Support the Linux kernel’s need for defining overflow resolution behavior for types at the source level by introducing OverflowBehaviorTypes to Clang’s type system.
Key discussion areas for this RFC include C++ support, narrowing semantics and other design or implementation topics.
This RFC is a follow-up to [RFC] [Clang] Canonical wrapping and non-wrapping types. There is valuable background and discussion on that RFC. To summarize, it seems folks are on board with the general idea of canonical wrapping types.
Implementation
v2 uses an attribute to create an OverflowBehaviorType within the AST. This is not as prone to getting “lost” or stripped away like my PR add wraps and no_wraps attributes. This is because v2 doesn’t use AttributedTypes.
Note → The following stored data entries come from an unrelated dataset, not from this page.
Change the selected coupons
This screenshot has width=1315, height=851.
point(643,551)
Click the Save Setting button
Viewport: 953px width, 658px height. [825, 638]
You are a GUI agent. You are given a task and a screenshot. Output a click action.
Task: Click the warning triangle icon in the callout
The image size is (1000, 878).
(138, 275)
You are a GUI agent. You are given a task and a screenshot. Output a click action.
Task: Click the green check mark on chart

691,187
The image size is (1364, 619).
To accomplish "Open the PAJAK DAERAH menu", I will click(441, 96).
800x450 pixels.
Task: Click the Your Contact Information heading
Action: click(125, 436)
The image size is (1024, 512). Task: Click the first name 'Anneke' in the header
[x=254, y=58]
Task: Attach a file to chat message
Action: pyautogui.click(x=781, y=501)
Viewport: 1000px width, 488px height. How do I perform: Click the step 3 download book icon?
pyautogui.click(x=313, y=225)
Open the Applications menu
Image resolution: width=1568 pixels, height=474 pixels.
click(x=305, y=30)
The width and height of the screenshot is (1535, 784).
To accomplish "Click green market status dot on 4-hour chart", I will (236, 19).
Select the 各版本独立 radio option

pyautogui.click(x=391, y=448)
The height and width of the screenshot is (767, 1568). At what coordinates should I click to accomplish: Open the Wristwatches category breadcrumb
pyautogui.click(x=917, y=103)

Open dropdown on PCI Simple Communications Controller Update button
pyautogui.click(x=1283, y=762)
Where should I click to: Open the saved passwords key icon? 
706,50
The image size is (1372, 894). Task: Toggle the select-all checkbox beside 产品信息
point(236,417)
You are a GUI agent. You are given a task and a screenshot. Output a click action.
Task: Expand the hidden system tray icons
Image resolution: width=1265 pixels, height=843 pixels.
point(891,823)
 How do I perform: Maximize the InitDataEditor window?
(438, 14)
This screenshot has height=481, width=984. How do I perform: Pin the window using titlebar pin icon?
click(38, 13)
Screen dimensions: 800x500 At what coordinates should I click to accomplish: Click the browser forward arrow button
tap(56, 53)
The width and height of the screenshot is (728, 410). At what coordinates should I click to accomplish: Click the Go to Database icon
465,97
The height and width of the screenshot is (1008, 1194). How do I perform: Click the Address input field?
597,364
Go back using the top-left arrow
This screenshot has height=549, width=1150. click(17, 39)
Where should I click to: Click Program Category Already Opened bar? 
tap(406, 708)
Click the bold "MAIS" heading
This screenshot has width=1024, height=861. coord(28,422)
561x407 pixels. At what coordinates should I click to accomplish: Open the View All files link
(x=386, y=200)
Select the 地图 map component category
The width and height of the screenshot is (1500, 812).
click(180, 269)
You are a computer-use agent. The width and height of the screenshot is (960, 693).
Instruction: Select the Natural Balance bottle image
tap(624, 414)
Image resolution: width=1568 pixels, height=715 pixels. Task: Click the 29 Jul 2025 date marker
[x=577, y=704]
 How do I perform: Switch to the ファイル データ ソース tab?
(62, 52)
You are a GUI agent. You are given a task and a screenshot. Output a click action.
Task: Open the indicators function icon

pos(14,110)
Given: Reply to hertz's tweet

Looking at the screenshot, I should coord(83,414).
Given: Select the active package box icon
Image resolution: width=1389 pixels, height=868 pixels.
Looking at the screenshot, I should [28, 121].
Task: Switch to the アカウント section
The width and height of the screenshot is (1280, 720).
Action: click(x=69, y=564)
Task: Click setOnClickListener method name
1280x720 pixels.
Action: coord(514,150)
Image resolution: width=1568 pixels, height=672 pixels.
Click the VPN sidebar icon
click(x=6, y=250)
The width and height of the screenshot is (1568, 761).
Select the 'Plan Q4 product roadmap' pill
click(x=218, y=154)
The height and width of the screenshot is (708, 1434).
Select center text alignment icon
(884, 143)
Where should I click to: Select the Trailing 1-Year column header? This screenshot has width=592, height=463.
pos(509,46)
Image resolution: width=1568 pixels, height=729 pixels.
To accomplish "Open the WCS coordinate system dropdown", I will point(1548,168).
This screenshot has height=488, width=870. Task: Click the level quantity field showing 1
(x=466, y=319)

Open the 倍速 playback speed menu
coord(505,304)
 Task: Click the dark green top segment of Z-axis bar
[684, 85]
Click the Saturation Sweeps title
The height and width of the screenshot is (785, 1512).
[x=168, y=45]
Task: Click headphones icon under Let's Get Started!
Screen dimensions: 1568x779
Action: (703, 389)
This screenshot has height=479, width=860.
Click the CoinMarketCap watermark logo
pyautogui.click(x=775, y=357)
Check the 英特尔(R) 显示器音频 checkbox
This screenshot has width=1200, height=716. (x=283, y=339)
v1 used type specifiers to instantiate built-in integral types like _Wrap int
or _NoWrap int
. v2 instead parses overflow_behavior
attributes to create OverflowBehaviorTypes within the AST. Promotions and codegen take special care to consider OverflowBehaviorTypes. Since OBTs are canonical types in the AST we have a very nice time persisting the types through promotions. During codegen, llvm already has intrinsics across a variety of bitwidths which we emit based on the OBTs present; Clang doesn’t do any of the overflow calculations itself (except for -Winteger-overflow ICE checks for which OBTs have a backdoor).
To best grasp the behaviors mentioned above, take a look at the Clang sema and codegen tests:
- clang/test/CodeGen/overflow-behavior-types.c
- clang/test/CodeGen/overflow-behavior-types.cpp
- clang/test/Sema/attr-overflow-behavior.c
- clang/test/Sema/attr-overflow-behavior.cpp
I have a linux tree which is a fork of Kees’ for-next tree which has the necessary kbuild changes to support the INTEGER_WRAP config option as well as OverflowBehaviorTypes and sanitizer special case lists.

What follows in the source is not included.